During the Vietnam war it was used in field surgery with good effect, however, despite the promising results it was not approved by the Unites States Food and Drug Administration due to the unknown toxicity and two significant side effects during the polymerization process:

  1. The curing process creates an exothermic reaction (heat) which can cause further tissue damage.
  2. The process releases cyanoacetate and formaldehyde - both irritants to the eyes, nose, throat and lungs.

Medical Glue

To overcome these harmful issues, new CAs were developed with the express purpose of use in surgery. 2-octyl cyanoacrylate (Derma+flex® QS™, SurgiSeal, FloraSeal and Dermabond) causes less skin irritation and increased flexibility and strength compared to traditional 'Super Glue'. In 1998 the US FDA approved 2-octyl cyanoacrylate for the closure of wounds and surgical incision and in 2001 was approved as "barrier against common bacterial microbes including certain staphylococci, pseudomonads, and Escherichia coli".

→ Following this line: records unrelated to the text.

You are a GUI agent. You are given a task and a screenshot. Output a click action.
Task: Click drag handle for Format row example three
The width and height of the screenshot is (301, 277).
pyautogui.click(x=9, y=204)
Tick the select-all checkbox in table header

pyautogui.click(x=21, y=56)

n-butyl cyanoacrylate wound adhesives are available under the trade names: LiquiBand®, Histoacryl, Indermil, GluStitch, GluShield, and Periacryl (dental adhesive)

Octyl ester, while providing a weaker bond, are more flexible. Butyl esters provide stronger bond, but are rigid.

 More Above.

Comment by Chris on September 24, 2016 at 4:50pm

Having the neurotoxin Botox injected into the scrotum for fun and ego may be a good reason to support tort reform

opposite of the common policy where patients are unable to even file a law suit against wacko doctors and pharmacutical companies.

Comment by Chris on September 22, 2016 at 1:40pm

There are some great plastic surgeons. Taking wrinkles out of scrotums just for the fun and money of of it doesn't qualify as appropriate use of medical resources. 

The wrinkles are there to keep the sperm 4-5 degrees below body temperature. A benifit to this may be that people who undergo scrotum dewrinkling surgery may become infertle. A vasectamy is a better option.

For what it's worth King louis XVI (1754-1793) was married with Marie Antoinette (in case you don't want to look at the following link.).  It's reported he had phimosis would have been a valid reason for forskin surgery called frenulopasty which isn't circumcision.

Circumcision is as inappropriate as labiaplasty.

Having the neurotoxin Botox injected into the scrotum for fun and ego may be a good reason to support tort reform.